As most of you who know me understand, I am a pretty positive person – a “the glass is half full” kind of guy. I enjoy accomplishing goals that make me, my family and my friends happy. I encourage others to dream – to create bucket lists and challenge themselves to do things that make them happy.
There is a great deal of advice, articles and books, and even movies that can help us find our path to happiness, however each of us defines it. I do believe that happiness is a choice and that our choices lead us toward or away from it.
Upon reflection of my daily choices, I often find that I am so eager and excited to choose happiness that I often block out or dismiss my faults and failings, misses, sadness and brokenness. Instead of dismissing my imperfections, it may be that I need to lower my “protective shield” and consider where I could either improve or embrace my failings.

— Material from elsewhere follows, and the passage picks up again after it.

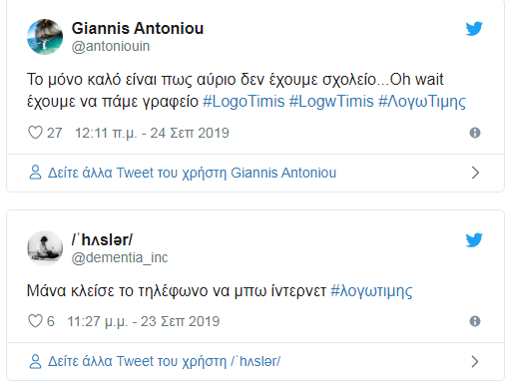Image resolution: width=506 pixels, height=385 pixels.
Task: Open info icon on the 24 Σεπ 2019 tweet
Action: coord(475,133)
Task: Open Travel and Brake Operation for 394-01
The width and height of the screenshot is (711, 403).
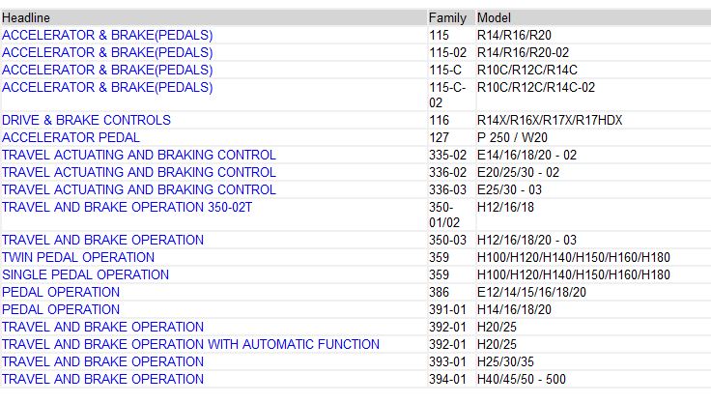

Evaluating our less than perfect aspects can be challenging, so offering ourselves some grace is an important aspect of the process. We need to understand that our faults, real or perceived, are part of what makes us unique. We also need to remind ourselves that happiness is not what social media so often attempts to define it as these days. I believe that figuring out what feeds each of our wholly imperfect selves leads us down the path of authentic happiness. I also believe we can learn so much from our failures and shortcomings, from our sadness and our grief. They offer us the opportunity to grow and be better versions of ourselves.

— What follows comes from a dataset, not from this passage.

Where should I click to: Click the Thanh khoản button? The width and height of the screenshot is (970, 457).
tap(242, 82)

So, as we work to become better or even the best versions of ourselves, maybe we should not just focus on trying to be happy, rather take the time to embrace our complete selves – our wholeness. It could be that doing so will make us happier in the long run.

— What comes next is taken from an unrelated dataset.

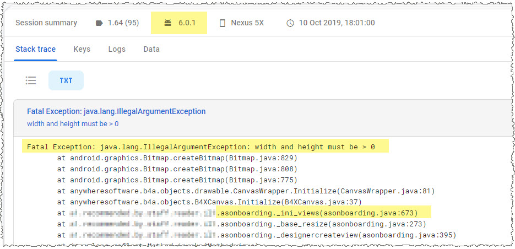
Task: Click the clock timestamp icon
Action: pyautogui.click(x=290, y=23)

Let’s enjoy life’s journey, embracing the current seasons and concentrating on how we are living for ourselves and those who mean the most to us. I’ll finish by sharing a poem that a dear friend of mine, Gary Hendrickson, shared with me recently. I feel it is a wonderful reminder of the importance of reflecting upon happiness, completeness and living a whole life.
I read of a man who stood to speak at the funeral of a friend. He referred to the dates on the tombstone from the beginning… to the end. He noted that first came the date of birth and spoke of the following date with tears, but he said what mattered most of all was the dash between those years. For that dash represents all the time they spent alive on earth and now only those who loved them know what that little line is worth. For it matters not, how much we own, the cars… the house… the cash. What matters is how we live and love and how we spend our dash. So think about this long and hard; are there things you’d like to change? For you never know how much time is left that still can be rearranged.
To be less quick to anger and show appreciation more and love the people in our lives like we’ve never loved before. If we treat each other with respect and more often wear a smile… remembering that this special dash might only last a little while. So when your eulogy is being read, with your life’s actions to rehash, would you be proud of the things they say about how you lived your dash?